- How to complete this task: Output the data verbatim, minus the images.

- Data records:
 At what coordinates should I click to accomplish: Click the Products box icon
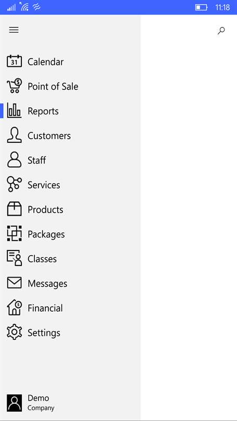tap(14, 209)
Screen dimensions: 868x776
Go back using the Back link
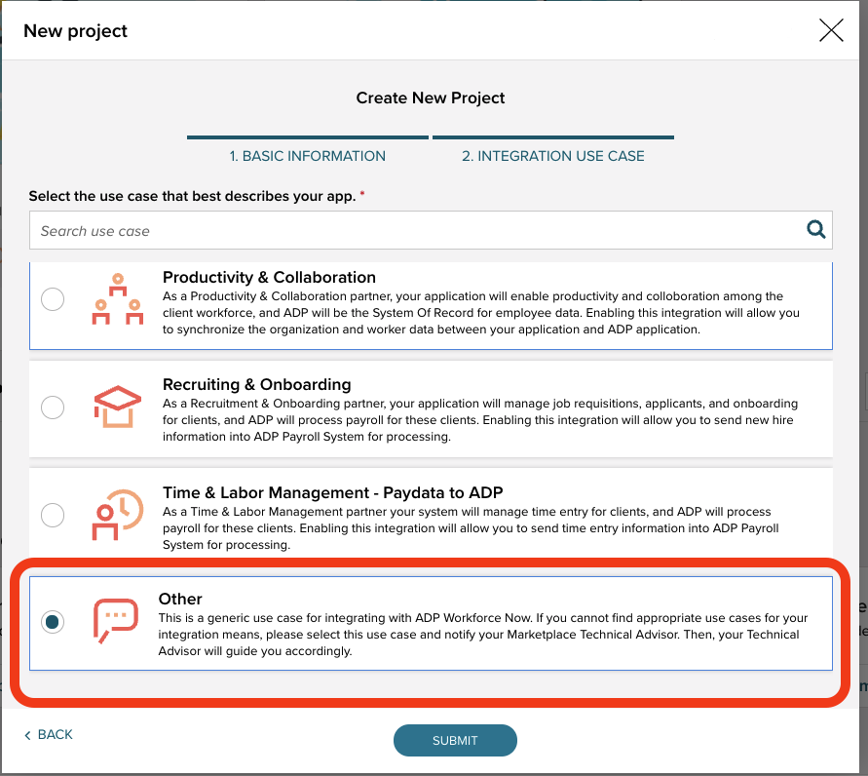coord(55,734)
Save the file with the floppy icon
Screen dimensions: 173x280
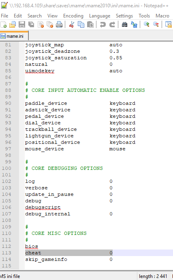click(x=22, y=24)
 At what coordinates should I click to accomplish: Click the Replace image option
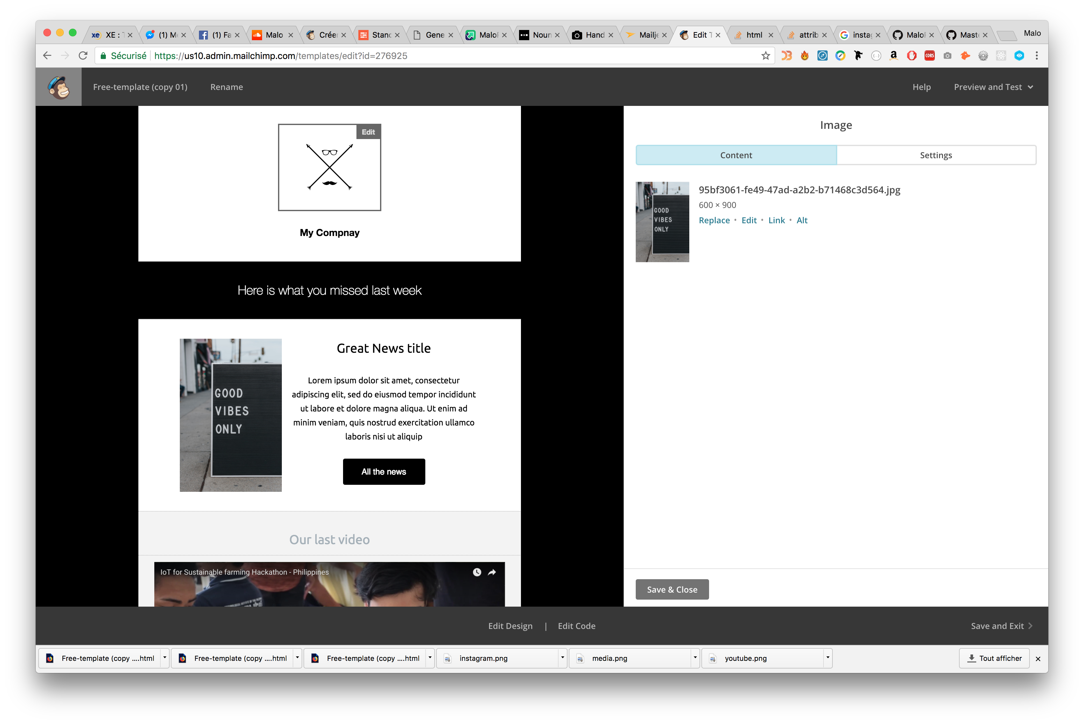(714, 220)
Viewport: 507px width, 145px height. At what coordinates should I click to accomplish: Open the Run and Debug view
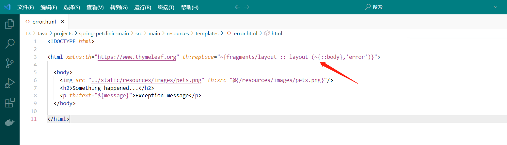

- Response below:
 At what coordinates should I click to accomplish: Click the Products box icon
tap(14, 209)
Screen dimensions: 868x776
Go back using the Back link
coord(55,734)
Save the file with the floppy icon
Screen dimensions: 173x280
click(x=22, y=24)
 At what coordinates should I click to accomplish: Click the Replace image option
(714, 220)
Viewport: 507px width, 145px height. At what coordinates should I click to accomplish: Open the Run and Debug view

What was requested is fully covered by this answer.